The measurement train logs the average and minimum thickness measured over a section of 25 cm. Both thickness values can be important to determine the end of the lifetime of the wire. This study focused on the average thickness. However, the same method can be applied to the minimum thickness. The model performance for the average and minimum thickness as labels is almost identical.
It should also be highlighted that the dataset leveraged in this study had a relatively fixed temporal and spatial resolution. Therefore, inherently, the reported performance is sensitive to the availability of the data at the same resolutions. Although the proposed pipeline and the presented framework are not inherently dependent on any particular resolutions, any deviation from the resolution of the dataset in this research will have an effect on the accuracy of the prediction. Conceivably, the lower temporal resolution will provide a small training dataset within a fixed training horizon, and thus the prediction will most likely be less accurate and vice versa.

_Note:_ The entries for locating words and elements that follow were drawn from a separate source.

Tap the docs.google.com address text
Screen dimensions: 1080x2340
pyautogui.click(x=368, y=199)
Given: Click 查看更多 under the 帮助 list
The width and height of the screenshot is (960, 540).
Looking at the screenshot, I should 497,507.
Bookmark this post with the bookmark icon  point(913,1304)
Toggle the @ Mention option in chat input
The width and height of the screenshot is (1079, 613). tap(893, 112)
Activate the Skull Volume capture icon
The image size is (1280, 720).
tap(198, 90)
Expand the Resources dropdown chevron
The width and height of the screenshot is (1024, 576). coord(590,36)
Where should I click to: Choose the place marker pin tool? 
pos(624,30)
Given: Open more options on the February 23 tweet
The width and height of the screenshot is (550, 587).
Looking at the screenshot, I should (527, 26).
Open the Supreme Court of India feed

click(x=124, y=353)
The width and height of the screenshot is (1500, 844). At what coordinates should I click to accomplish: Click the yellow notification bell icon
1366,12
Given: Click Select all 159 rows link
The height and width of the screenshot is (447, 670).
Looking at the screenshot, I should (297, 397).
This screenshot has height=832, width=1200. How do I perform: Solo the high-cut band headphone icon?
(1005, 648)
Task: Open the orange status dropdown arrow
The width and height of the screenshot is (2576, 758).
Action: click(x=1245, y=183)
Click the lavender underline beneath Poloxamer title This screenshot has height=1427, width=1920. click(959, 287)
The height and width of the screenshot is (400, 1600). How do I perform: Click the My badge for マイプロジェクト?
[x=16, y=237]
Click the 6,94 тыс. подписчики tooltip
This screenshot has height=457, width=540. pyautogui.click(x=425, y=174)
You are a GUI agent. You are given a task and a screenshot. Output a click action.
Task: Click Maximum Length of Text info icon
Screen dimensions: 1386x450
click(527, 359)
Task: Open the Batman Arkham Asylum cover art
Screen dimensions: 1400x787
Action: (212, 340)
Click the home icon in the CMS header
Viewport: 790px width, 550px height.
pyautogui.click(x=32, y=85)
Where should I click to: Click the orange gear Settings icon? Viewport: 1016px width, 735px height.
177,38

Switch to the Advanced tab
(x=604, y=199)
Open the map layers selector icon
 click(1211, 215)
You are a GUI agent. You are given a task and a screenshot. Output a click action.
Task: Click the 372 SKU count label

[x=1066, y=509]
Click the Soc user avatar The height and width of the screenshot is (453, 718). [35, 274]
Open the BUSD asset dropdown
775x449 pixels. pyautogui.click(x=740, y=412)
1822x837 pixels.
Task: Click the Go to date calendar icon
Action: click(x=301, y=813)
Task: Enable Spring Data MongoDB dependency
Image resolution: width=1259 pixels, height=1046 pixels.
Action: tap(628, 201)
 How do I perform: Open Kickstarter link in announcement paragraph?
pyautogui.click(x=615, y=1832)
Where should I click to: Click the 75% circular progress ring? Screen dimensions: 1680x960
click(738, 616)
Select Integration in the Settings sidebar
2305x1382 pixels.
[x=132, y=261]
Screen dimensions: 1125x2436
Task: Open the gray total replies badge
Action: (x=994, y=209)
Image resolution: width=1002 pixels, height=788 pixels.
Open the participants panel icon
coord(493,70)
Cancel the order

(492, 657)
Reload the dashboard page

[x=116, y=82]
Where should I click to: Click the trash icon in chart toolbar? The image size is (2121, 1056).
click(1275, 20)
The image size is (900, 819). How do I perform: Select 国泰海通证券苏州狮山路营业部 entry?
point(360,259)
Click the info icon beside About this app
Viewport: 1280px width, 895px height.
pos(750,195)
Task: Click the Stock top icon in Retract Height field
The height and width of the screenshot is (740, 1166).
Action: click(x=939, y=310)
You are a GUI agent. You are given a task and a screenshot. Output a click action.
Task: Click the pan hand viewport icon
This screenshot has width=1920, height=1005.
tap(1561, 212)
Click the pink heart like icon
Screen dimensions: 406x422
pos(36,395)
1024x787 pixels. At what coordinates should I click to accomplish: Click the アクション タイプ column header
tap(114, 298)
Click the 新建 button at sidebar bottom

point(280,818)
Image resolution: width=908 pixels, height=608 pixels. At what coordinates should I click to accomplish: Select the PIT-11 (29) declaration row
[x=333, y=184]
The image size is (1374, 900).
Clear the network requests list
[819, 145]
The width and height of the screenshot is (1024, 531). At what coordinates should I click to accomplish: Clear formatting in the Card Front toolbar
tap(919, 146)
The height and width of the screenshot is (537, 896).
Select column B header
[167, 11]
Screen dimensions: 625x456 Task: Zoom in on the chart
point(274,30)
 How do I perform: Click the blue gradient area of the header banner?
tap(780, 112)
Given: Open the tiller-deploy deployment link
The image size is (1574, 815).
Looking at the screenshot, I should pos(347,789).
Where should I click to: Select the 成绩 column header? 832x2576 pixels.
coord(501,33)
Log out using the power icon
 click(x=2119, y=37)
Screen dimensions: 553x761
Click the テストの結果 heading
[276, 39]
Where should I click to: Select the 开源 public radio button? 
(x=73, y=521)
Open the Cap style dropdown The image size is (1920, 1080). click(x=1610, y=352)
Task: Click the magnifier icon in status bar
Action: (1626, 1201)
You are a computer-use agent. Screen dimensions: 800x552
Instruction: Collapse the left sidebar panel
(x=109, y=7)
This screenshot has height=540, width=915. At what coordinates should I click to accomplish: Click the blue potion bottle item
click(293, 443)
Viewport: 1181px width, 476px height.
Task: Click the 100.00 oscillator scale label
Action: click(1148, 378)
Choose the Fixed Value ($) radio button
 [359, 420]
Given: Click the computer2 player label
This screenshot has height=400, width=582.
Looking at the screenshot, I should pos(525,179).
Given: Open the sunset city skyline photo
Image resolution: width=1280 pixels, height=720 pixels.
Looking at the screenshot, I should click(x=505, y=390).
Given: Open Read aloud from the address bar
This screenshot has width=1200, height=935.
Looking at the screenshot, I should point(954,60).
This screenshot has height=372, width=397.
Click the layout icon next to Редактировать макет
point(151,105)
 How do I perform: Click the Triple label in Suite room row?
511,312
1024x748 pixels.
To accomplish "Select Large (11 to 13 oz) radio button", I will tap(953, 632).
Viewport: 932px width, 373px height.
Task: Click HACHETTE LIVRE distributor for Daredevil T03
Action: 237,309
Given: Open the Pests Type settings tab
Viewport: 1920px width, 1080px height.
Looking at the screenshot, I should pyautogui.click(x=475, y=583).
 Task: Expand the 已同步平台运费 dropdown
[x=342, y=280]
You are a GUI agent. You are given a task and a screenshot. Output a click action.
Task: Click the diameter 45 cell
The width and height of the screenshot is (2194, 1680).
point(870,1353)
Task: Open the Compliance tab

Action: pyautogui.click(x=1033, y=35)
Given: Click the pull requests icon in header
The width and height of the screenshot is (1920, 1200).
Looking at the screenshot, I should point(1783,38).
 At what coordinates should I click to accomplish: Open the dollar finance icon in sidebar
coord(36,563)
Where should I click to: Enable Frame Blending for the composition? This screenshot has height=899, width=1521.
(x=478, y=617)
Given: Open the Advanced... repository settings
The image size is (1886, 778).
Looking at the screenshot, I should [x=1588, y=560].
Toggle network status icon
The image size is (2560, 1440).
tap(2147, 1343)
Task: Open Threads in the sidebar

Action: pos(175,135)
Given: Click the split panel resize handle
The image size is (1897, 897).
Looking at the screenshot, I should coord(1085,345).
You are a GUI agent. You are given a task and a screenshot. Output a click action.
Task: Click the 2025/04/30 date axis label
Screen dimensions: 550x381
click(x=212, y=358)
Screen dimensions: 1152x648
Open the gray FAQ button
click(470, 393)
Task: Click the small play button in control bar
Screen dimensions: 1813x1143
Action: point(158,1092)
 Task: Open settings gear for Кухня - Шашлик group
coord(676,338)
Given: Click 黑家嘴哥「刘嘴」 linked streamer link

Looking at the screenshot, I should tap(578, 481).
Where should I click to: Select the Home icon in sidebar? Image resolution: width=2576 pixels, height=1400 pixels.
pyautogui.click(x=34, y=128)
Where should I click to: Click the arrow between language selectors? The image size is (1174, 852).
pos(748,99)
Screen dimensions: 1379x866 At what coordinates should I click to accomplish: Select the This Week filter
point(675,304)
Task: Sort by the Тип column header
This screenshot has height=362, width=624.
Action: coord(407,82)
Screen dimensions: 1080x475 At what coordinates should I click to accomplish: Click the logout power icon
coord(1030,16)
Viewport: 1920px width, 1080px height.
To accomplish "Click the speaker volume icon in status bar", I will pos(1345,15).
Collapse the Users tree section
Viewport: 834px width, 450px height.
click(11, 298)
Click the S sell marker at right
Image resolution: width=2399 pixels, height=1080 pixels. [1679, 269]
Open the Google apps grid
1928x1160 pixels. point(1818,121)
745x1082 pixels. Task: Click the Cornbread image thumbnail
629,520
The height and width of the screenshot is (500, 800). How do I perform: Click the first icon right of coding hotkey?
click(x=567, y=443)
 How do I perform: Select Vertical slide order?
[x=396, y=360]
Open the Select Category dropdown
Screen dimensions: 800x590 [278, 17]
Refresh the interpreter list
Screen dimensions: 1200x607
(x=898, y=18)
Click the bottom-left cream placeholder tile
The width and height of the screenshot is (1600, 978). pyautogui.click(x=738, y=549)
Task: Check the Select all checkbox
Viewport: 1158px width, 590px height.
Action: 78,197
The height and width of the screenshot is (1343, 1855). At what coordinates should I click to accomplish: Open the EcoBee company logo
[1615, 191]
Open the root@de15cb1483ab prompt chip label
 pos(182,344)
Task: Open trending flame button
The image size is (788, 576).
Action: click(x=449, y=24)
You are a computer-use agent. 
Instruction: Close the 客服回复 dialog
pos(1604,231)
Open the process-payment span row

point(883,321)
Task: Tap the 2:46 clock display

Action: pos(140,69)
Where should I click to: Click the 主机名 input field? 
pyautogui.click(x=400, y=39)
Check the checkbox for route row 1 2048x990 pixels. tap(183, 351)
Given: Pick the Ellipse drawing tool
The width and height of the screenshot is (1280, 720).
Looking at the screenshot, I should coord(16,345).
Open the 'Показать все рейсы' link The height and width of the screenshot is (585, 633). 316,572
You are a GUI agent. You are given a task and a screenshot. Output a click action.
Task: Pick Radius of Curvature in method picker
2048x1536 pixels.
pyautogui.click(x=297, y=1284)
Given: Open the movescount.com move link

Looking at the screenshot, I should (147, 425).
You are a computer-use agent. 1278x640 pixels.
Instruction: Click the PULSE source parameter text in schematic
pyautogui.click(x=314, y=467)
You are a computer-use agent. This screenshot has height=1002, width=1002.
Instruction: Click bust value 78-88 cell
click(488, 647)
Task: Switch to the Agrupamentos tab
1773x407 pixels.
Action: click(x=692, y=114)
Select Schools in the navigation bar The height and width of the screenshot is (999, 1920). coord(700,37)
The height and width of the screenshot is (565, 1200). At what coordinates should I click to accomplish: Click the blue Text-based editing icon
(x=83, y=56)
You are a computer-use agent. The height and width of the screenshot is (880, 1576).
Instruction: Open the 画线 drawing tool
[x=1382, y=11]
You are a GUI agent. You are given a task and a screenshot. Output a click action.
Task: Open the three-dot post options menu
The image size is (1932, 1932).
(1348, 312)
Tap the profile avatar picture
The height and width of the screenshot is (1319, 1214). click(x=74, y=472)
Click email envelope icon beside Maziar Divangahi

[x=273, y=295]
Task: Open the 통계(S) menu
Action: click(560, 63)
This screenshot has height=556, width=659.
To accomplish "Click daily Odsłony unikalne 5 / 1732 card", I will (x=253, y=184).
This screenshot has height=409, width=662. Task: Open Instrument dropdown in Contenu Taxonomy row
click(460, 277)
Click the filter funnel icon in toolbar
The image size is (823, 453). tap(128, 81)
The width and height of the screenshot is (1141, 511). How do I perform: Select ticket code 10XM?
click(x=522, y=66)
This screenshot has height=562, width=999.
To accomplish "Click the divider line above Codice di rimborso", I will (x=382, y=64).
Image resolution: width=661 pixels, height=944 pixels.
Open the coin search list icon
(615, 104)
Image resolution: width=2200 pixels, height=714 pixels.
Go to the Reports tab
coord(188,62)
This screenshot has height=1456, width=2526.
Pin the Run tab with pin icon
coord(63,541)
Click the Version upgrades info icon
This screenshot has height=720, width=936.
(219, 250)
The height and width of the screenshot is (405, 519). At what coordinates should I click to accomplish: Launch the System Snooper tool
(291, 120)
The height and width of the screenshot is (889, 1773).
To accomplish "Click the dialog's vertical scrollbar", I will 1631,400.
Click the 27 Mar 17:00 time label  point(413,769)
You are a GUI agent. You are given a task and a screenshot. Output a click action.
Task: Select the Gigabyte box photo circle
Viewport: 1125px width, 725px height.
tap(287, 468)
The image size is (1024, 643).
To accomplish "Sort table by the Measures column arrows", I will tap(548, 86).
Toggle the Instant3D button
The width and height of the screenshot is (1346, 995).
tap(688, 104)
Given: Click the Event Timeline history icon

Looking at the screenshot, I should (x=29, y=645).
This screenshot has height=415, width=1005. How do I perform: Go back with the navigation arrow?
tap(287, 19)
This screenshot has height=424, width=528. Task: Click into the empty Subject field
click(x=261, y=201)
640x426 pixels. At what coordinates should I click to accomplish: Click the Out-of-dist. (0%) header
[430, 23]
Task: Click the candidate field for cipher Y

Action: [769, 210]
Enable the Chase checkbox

However, the degree and extent of this effect need to be further studied. Also, with respect to the generalizability of the proposed method, the departure point of this research is that periodic thickness measurement is available. If these measurements are available, while there can be some variations in terms of standard material and properties of the wires across different railway contexts, which will impact the wear rate and degradation mechanisms, we strongly believe the proposed method can be applied to all networks as long as sufficiently detailed data are systematically collected and made available.
This study has shown that even with noisy data useful predictions can be generated. This method may also be useful for other assets whereby predictions must be made over a longer period of time. Especially if a lot of noise is present in the data, this method might perform better than most common solutions.